Stored data
_____

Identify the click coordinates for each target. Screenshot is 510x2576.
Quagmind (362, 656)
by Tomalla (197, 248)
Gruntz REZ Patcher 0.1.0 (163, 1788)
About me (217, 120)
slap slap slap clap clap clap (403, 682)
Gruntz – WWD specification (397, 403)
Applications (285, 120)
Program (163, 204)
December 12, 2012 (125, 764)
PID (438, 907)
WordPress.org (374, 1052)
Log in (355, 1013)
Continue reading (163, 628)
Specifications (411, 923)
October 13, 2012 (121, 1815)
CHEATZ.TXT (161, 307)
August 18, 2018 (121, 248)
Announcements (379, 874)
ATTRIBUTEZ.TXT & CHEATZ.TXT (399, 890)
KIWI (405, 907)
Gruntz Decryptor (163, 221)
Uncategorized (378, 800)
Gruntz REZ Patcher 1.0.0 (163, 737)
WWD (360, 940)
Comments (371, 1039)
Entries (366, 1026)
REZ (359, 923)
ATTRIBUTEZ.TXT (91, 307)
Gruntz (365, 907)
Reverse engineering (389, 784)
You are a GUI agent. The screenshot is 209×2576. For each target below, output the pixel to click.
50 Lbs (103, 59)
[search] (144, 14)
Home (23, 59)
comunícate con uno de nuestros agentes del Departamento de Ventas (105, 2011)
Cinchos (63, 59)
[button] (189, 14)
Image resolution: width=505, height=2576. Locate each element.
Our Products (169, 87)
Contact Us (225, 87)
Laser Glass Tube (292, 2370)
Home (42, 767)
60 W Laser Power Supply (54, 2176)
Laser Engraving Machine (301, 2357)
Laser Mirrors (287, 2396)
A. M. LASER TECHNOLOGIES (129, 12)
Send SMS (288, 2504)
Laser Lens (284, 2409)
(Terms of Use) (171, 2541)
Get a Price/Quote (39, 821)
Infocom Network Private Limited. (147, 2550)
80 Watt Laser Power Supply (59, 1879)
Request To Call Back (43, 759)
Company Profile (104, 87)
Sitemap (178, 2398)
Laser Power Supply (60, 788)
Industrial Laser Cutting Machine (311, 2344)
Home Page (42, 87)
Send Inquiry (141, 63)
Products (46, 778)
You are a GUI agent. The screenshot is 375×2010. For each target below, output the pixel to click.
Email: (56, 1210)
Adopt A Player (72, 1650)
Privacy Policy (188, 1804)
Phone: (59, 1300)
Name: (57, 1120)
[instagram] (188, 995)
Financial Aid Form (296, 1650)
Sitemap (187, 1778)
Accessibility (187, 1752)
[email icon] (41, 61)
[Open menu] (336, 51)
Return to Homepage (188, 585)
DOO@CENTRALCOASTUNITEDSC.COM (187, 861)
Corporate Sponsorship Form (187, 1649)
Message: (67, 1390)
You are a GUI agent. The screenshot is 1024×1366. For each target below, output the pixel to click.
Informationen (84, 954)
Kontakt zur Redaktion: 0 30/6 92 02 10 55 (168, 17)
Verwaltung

_____

_Task_: Only the last part of the entries above is needed: please copy the line with "Name: (57, 1120)" and each line after it exactly.

_Response to the task_:
Name: (57, 1120)
[instagram] (188, 995)
Financial Aid Form (296, 1650)
Sitemap (187, 1778)
Accessibility (187, 1752)
[email icon] (41, 61)
[Open menu] (336, 51)
Return to Homepage (188, 585)
DOO@CENTRALCOASTUNITEDSC.COM (187, 861)
Corporate Sponsorship Form (187, 1649)
Message: (67, 1390)
You are a GUI agent. The screenshot is 1024×1366. For each target below, output the pixel to click.
Informationen (84, 954)
Kontakt zur Redaktion: 0 30/6 92 02 10 55 (168, 17)
Verwaltung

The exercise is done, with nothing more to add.